Aim of the exercise:
Repeat the material word for word, from the line containing "Locate an element on the screen." through the end of the material. Leave the pictures out.

Dataset entries:
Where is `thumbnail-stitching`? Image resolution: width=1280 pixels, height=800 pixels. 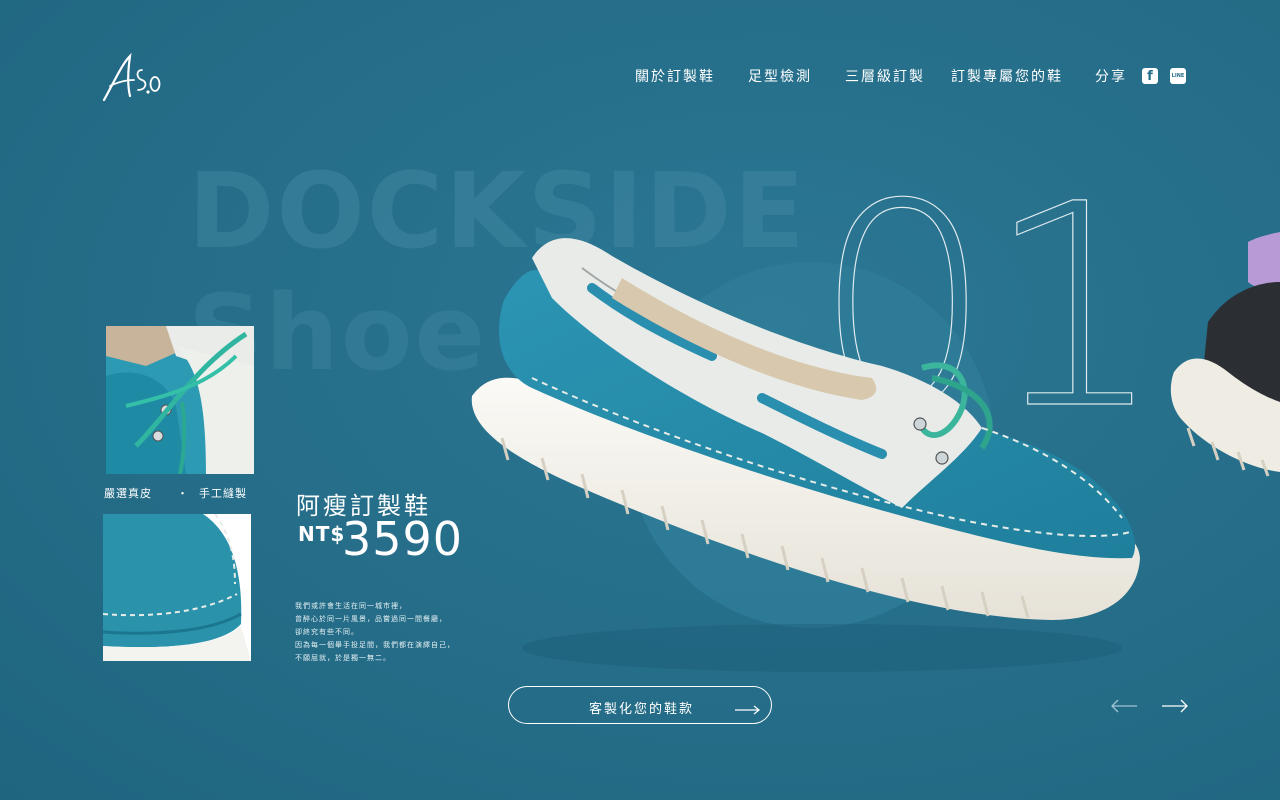 thumbnail-stitching is located at coordinates (177, 588).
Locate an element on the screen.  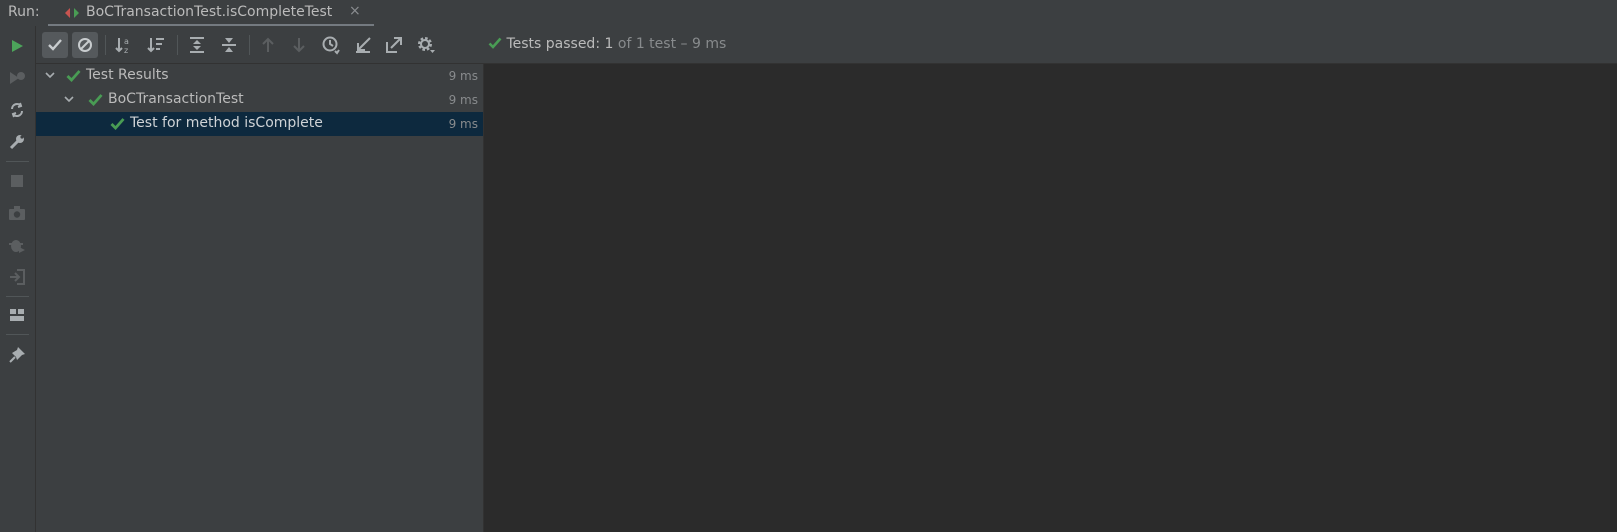
show-ignored-icon is located at coordinates (85, 45).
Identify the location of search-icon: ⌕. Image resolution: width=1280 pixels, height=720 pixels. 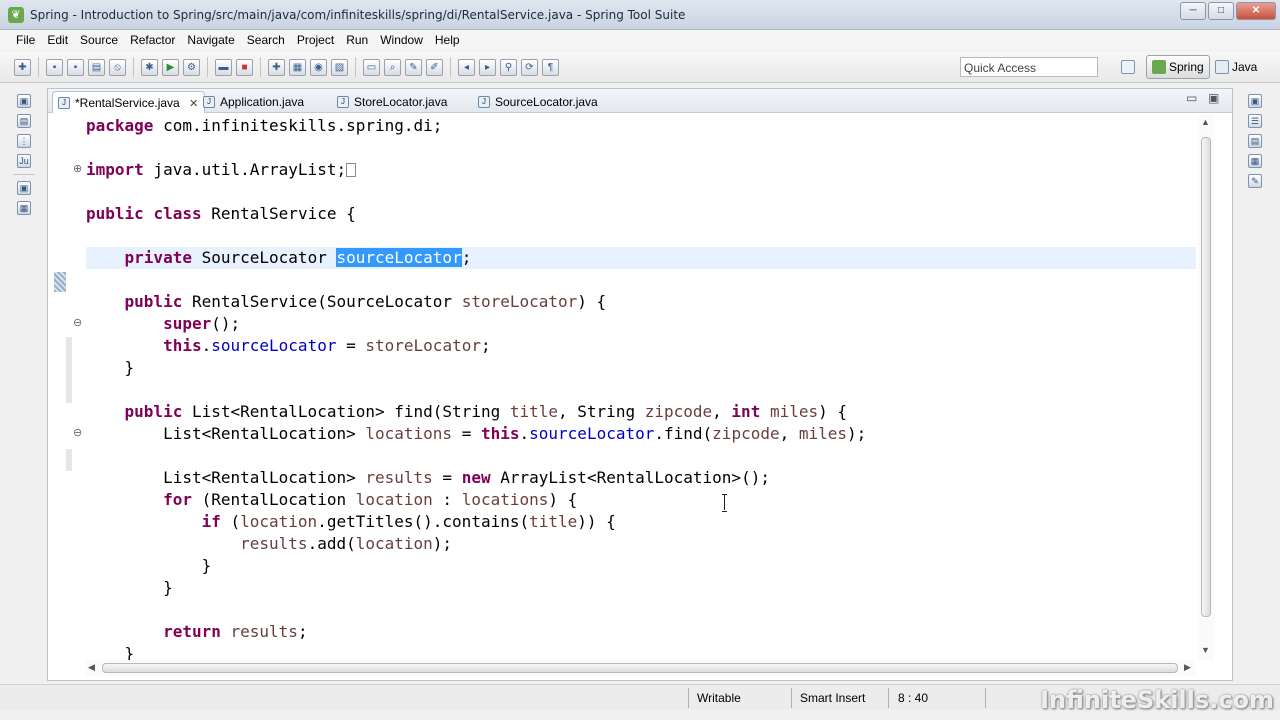
(392, 67).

Answer below:
Locate an element on the screen.  
show-ignored-icon is located at coordinates (85, 45).
Identify the location of search-icon: ⌕. Image resolution: width=1280 pixels, height=720 pixels. 
(392, 67).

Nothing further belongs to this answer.